Data entries
..............................
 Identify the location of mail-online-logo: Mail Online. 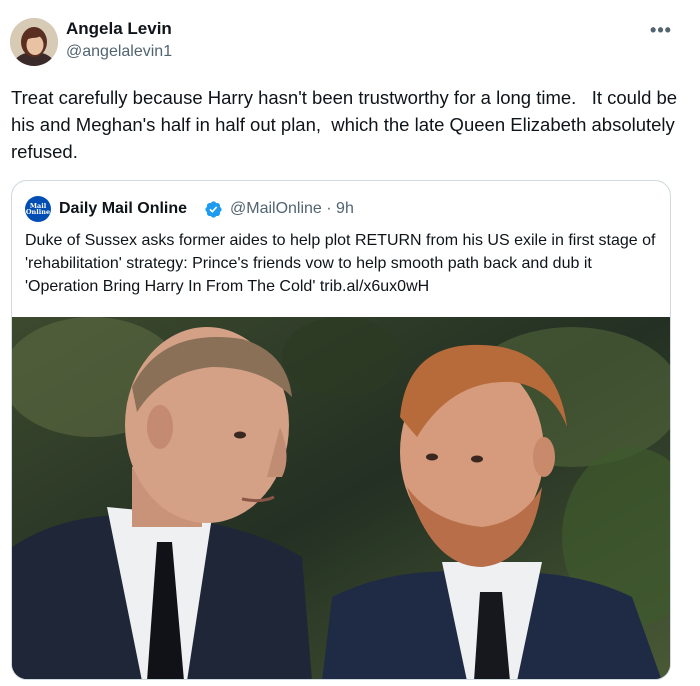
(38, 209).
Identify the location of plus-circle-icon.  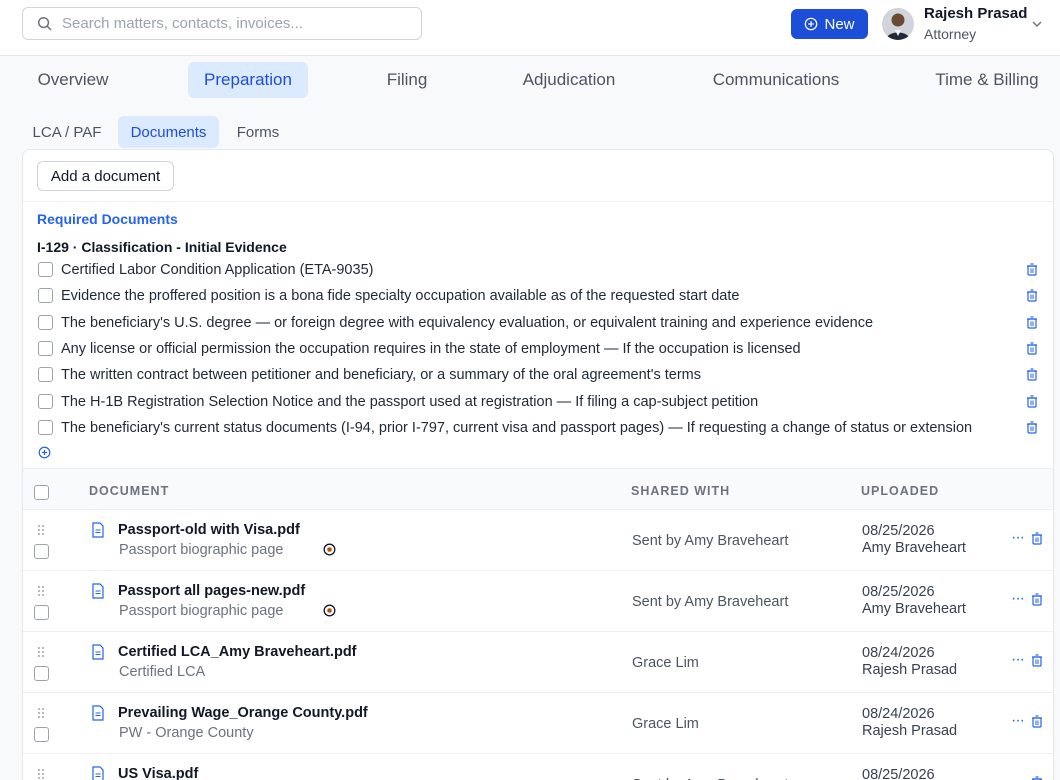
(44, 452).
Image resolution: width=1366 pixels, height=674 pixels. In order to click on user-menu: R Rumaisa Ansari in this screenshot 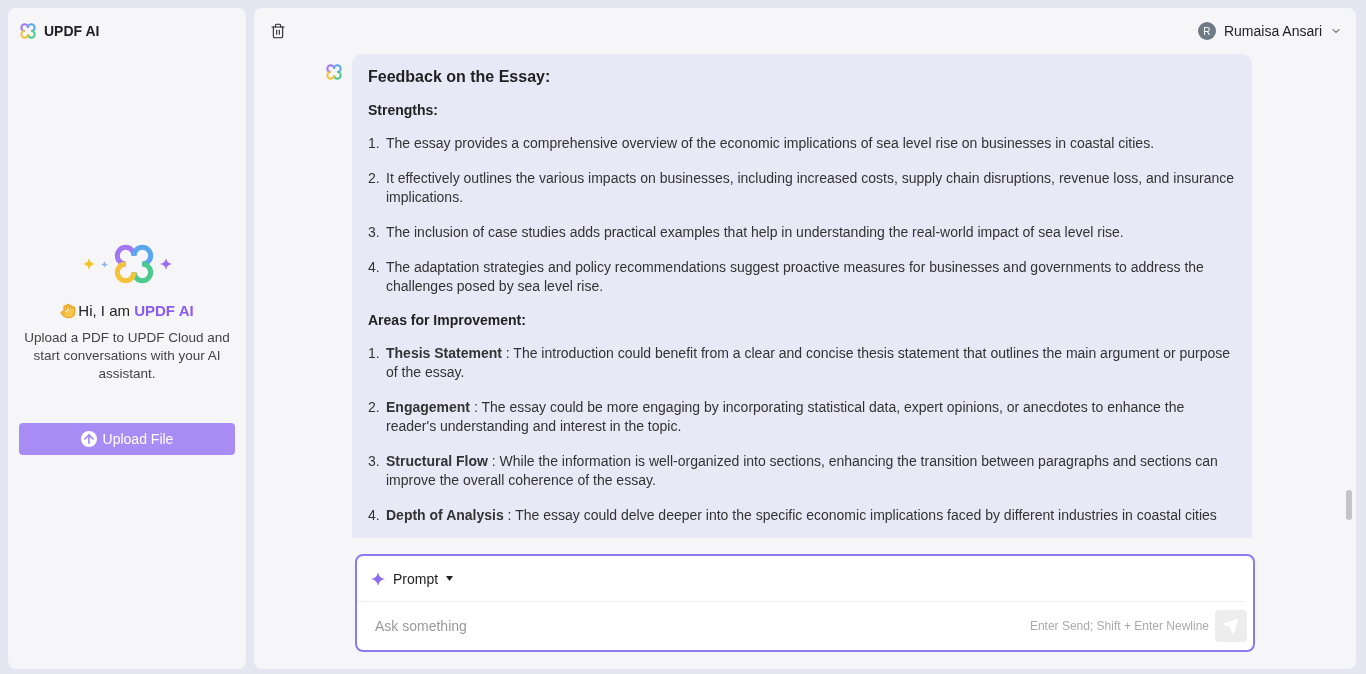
..............................
▸ Work instruction
Please swap "pixels" for "px" in the listing, from the line containing "Identify the location of plus-circle-icon." through the end of the listing, inclusive, leaving the pictures out and everything else unchanged.

▸ Written solution
Identify the location of plus-circle-icon.  
(44, 452).
Image resolution: width=1366 px, height=674 px. In order to click on user-menu: R Rumaisa Ansari in this screenshot 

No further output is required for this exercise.